We found these tiny tracks, and wondered what they were. The larger track in the upper left appeared to be a Raccoon track, but what are those two tiny tracks? This is one we didn't figure out.
The students all posed on the trail bridge for me. A great morning; helps keep me young at heart!
I've been on several walks in the woods over the past nearly a month since we arrived home from B.C. This one was back at the end of April, when the woods was still largely bare, but the first spring flowers were starting to bloom.
The occasion was the annual spring refresher workshop for volunteer Land Stewards with the Bruce Trail. We met in this tiny community centre in the hamlet of Woodford, halfway between Meaford and Owen Sound.
After the morning talks, there was an afternoon walk. There was a great turnout of enthusiastic volunteers, learning a lot of botany this year. Training focuses on different topics each year.

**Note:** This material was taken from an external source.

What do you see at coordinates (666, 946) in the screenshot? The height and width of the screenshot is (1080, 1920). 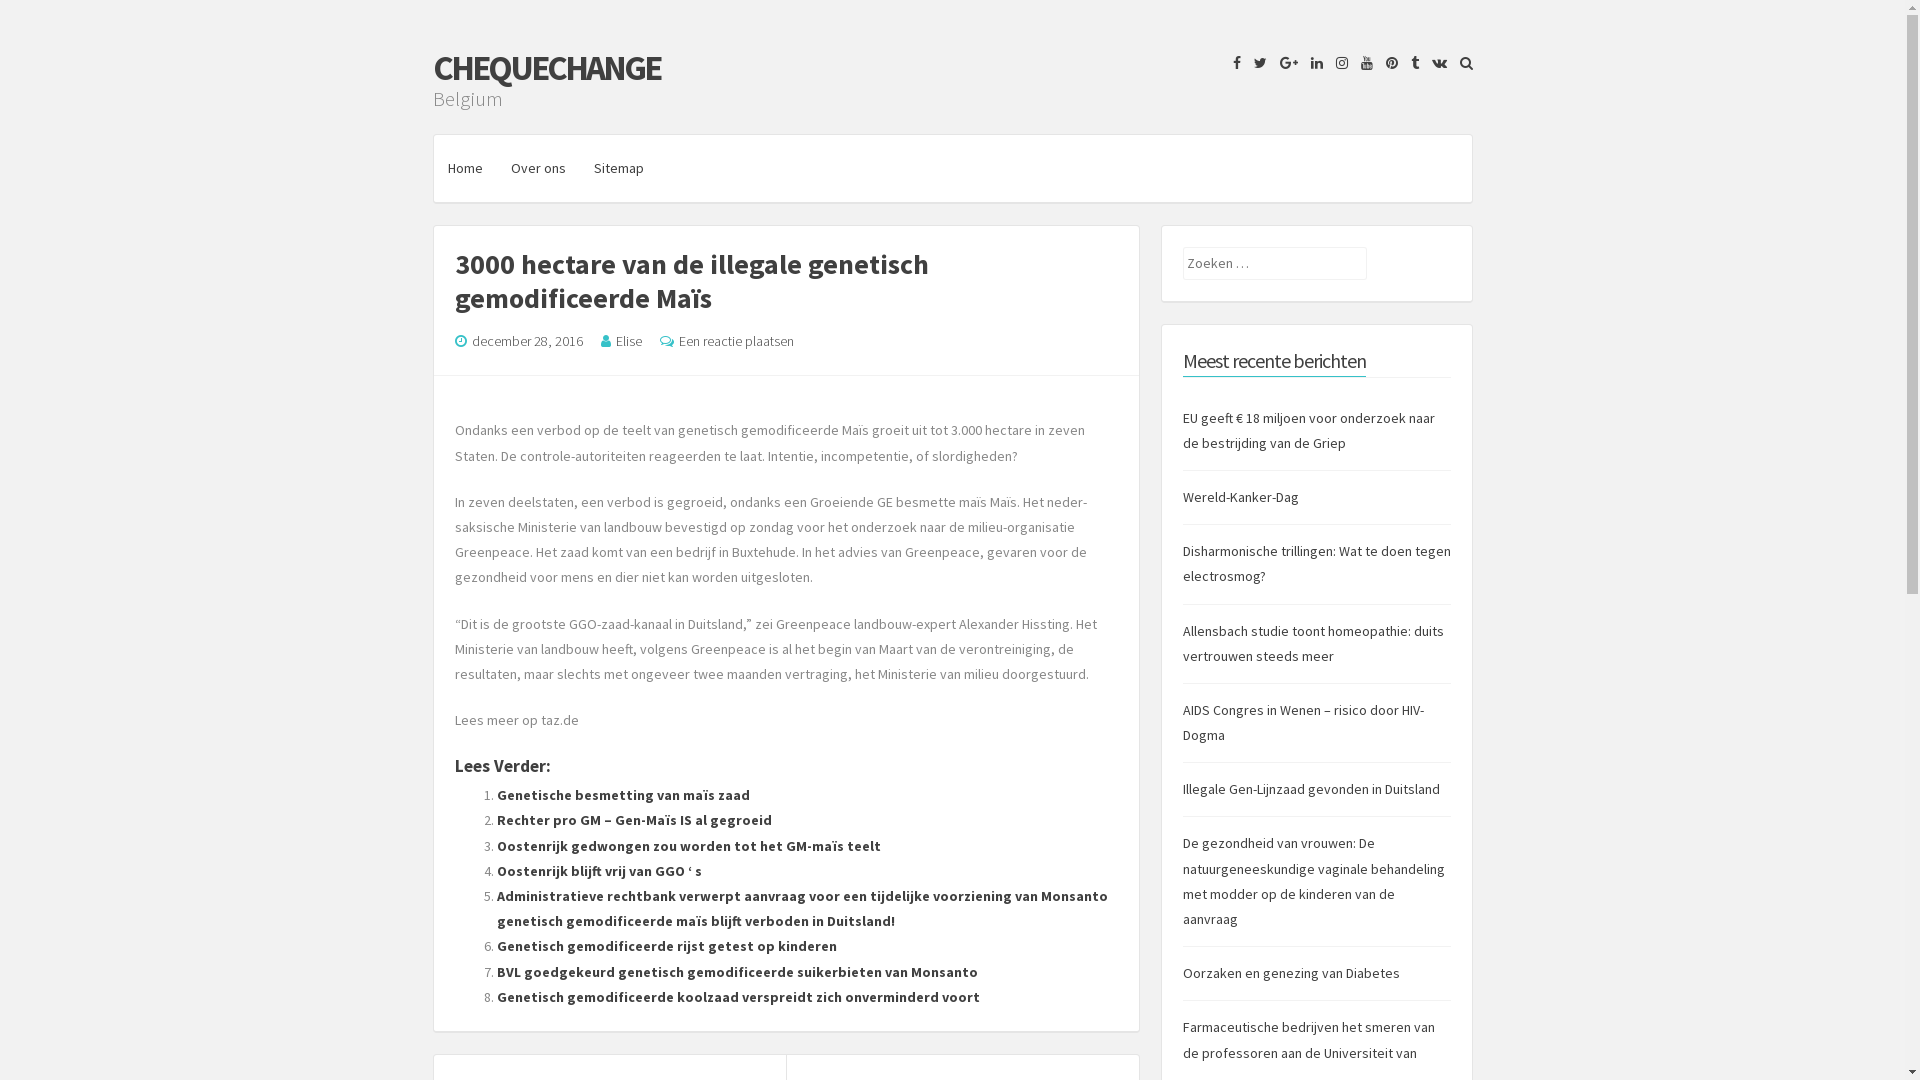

As we started on the walk, we passed this old lime kiln built into the edge of the short cliff. I'm standing on the Bruce Trail to take the picture.
And along the trail we started seeing the wildflowers. The Red Trillium comes out quite early, long before the White Trillium, our only other common trillium species.
Nearby was a patch of Blue Cohosh, still that somewhat purple colour it is when it comes out of the ground, but changing to green fast.
The tiny Sugar Maple leaves were just starting. With the cold weather, they stayed this size for nearly three weeks!
There were a few patches of Wild Leek, easily recognized at this time of year by its bright green colour. It doesn't bloom til later in the summer.
The Dogtooth Violet or Trout Lily wasn't open, as it was quite a cool day, but they were in bloom.
There were lots of White and Blue Violets in bloom.
And a few of last year's fern fronds, like this Maidenhair Fern, provide the promise of fresh new fronds to unfurl soon.
As for today, I was looking forward to working outside, but we've had rain on and off all day!